ASSIGNMENT: Write out, please, the lines from the beginning of the material to the line with "Atrankos kriterijai (18, 2450)", including both ends and nothing else.

■ ■ ■ ■ ■

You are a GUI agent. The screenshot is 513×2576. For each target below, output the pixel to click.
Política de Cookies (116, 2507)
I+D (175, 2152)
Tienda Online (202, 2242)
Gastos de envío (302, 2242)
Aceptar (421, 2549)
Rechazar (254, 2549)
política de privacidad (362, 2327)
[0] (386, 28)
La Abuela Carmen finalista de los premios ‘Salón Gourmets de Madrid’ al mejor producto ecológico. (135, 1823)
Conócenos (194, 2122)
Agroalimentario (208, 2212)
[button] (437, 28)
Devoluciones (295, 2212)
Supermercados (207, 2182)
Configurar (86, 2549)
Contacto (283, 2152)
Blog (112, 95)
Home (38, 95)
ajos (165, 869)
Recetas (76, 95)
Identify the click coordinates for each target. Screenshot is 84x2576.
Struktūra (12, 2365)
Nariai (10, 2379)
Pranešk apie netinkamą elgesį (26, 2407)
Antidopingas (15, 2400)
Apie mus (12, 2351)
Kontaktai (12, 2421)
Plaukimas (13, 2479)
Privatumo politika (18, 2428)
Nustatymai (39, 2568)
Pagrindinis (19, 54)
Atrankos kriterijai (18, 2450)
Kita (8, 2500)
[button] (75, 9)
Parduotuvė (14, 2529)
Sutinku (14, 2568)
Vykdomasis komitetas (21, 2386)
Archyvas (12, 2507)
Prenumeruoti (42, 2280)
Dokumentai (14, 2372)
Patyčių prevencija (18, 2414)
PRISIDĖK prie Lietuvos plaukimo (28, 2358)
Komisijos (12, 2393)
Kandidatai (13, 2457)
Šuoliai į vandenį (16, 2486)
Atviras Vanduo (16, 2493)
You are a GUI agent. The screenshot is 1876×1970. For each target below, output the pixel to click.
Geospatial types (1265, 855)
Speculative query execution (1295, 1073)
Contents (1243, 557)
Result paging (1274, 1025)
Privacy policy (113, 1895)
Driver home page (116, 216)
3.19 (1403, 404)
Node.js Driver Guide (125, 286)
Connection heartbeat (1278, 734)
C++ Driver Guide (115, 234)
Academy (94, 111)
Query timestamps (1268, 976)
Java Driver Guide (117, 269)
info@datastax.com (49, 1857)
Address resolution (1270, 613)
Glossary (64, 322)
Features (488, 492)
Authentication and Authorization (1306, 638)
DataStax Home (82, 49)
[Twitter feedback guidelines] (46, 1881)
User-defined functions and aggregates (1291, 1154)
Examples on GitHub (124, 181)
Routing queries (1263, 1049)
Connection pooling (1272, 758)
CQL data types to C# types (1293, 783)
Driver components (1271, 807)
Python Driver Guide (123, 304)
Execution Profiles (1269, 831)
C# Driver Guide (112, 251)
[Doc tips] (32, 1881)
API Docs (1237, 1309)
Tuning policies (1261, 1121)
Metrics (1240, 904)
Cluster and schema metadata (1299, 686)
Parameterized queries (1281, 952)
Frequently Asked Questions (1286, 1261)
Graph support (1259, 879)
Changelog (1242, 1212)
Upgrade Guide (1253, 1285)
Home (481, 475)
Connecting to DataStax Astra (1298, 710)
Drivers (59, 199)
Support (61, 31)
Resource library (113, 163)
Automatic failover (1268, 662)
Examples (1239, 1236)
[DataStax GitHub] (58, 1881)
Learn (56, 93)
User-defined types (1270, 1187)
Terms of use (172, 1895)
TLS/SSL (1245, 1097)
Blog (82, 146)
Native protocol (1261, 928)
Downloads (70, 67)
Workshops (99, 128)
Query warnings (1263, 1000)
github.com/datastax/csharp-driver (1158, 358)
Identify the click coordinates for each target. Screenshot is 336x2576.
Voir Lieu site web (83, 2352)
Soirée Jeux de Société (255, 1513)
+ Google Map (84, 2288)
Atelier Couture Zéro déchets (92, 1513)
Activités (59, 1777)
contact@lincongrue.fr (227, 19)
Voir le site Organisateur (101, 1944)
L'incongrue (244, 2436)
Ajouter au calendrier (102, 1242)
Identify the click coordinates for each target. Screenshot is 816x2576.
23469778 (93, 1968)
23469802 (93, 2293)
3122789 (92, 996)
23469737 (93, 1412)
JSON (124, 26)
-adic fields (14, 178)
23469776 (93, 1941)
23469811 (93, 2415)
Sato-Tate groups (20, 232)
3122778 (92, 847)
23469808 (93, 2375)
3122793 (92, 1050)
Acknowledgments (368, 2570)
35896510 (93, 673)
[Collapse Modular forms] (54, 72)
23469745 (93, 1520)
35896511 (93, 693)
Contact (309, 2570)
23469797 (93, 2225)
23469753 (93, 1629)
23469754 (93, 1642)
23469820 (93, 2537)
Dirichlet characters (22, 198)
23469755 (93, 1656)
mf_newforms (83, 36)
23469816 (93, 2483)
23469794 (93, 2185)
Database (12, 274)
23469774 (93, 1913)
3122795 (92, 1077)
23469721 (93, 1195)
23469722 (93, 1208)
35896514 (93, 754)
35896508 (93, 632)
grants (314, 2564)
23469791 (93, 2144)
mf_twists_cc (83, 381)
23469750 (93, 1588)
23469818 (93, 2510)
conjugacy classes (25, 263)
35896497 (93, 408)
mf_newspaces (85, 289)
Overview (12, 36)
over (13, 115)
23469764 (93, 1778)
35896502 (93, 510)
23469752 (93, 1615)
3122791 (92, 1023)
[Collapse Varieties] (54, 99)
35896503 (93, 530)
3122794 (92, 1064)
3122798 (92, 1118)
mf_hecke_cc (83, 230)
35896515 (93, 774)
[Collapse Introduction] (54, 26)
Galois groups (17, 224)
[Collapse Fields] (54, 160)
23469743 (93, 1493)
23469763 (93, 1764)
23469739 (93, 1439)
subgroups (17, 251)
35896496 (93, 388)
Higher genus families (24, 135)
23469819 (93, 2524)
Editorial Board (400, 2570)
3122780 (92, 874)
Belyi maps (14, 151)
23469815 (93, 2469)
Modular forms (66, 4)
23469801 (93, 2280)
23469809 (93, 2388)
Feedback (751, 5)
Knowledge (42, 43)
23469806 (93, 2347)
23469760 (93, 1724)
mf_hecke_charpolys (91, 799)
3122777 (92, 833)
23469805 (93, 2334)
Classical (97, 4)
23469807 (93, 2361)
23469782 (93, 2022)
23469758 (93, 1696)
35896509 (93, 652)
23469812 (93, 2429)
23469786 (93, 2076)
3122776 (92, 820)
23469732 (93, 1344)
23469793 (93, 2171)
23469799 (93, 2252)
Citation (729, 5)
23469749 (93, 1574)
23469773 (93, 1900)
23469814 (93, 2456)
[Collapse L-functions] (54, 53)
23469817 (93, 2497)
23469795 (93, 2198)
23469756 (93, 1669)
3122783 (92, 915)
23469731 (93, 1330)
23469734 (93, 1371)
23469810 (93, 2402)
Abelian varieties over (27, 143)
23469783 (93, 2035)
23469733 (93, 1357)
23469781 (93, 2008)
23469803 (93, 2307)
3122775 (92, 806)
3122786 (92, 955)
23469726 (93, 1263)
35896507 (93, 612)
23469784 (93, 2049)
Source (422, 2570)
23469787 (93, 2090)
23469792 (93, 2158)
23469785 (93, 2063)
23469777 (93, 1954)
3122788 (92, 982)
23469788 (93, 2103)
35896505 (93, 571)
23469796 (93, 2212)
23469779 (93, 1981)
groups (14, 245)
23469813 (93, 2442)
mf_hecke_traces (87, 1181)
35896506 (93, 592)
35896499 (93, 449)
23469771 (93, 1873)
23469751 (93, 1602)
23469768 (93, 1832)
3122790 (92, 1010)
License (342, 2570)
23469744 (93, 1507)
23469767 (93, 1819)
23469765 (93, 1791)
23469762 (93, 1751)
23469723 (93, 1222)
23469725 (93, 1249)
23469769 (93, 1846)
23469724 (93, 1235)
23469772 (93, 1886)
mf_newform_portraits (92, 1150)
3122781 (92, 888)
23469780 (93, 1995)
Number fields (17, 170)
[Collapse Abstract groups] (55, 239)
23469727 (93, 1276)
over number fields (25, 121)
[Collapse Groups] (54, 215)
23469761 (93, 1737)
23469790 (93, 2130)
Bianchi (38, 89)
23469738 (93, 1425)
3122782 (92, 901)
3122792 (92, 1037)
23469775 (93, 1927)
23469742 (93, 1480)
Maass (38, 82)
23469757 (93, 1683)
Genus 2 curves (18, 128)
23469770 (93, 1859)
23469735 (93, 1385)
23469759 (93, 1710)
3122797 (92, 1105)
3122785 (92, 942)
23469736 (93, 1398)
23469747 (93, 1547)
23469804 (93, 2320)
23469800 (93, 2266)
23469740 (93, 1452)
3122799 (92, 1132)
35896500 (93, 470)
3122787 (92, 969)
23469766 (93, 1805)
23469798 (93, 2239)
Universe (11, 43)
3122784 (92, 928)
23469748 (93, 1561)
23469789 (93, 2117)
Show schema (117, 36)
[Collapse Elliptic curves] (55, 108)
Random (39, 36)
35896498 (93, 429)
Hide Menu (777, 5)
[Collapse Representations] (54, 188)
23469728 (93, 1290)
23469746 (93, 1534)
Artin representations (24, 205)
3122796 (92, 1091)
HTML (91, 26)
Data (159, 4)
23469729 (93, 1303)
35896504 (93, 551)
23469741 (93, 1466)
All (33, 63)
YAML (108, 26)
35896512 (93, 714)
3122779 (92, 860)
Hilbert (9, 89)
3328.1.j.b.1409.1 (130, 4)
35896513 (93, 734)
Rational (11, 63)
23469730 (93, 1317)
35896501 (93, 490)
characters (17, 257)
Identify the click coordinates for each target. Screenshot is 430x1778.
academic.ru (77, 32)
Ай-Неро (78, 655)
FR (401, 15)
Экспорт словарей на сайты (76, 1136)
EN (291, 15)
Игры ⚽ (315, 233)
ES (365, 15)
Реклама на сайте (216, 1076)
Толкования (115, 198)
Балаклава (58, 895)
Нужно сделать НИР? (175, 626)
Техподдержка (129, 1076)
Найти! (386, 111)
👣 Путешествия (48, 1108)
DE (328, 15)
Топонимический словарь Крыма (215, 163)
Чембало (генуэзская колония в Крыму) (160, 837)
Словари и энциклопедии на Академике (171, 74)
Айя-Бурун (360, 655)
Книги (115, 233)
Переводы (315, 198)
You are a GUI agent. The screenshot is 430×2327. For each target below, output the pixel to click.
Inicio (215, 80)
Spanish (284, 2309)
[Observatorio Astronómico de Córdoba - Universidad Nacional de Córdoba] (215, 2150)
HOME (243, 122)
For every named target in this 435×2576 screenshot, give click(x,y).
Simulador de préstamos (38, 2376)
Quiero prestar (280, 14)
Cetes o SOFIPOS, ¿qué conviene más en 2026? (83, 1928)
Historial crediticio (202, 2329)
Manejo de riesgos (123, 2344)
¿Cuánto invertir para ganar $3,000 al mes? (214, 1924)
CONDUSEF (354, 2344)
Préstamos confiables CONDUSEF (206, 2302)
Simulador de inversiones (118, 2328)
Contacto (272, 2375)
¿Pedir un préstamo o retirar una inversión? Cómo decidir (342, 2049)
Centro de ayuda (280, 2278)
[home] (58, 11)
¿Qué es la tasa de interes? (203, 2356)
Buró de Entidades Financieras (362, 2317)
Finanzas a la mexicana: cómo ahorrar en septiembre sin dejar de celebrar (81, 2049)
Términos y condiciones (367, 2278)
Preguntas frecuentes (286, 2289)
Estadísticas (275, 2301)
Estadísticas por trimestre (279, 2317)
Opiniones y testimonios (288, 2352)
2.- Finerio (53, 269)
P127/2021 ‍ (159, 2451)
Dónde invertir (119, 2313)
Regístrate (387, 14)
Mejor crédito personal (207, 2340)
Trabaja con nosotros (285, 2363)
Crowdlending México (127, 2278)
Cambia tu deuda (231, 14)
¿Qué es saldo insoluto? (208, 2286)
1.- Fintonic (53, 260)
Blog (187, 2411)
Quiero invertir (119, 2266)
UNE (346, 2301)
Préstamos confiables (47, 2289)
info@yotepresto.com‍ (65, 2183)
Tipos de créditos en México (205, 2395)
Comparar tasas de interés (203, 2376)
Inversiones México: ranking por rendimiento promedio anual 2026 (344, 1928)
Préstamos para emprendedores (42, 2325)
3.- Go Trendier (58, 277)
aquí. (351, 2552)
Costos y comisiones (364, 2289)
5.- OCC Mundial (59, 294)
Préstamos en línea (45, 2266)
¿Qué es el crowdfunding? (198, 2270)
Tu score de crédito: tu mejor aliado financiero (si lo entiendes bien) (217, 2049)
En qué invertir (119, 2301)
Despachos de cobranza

■ ■ ■ ■ ■

COMPLETED EXERCISE:
You are a GUI agent. The screenshot is 513×2576. For each target below, output the pixel to click.
Política de Cookies (116, 2507)
I+D (175, 2152)
Tienda Online (202, 2242)
Gastos de envío (302, 2242)
Aceptar (421, 2549)
Rechazar (254, 2549)
política de privacidad (362, 2327)
[0] (386, 28)
La Abuela Carmen finalista de los premios ‘Salón Gourmets de Madrid’ al mejor producto ecológico. (135, 1823)
Conócenos (194, 2122)
Agroalimentario (208, 2212)
[button] (437, 28)
Devoluciones (295, 2212)
Supermercados (207, 2182)
Configurar (86, 2549)
Contacto (283, 2152)
Blog (112, 95)
Home (38, 95)
ajos (165, 869)
Recetas (76, 95)
Identify the click coordinates for each target. Screenshot is 84x2576.
Struktūra (12, 2365)
Nariai (10, 2379)
Pranešk apie netinkamą elgesį (26, 2407)
Antidopingas (15, 2400)
Apie mus (12, 2351)
Kontaktai (12, 2421)
Plaukimas (13, 2479)
Privatumo politika (18, 2428)
Nustatymai (39, 2568)
Pagrindinis (19, 54)
Atrankos kriterijai (18, 2450)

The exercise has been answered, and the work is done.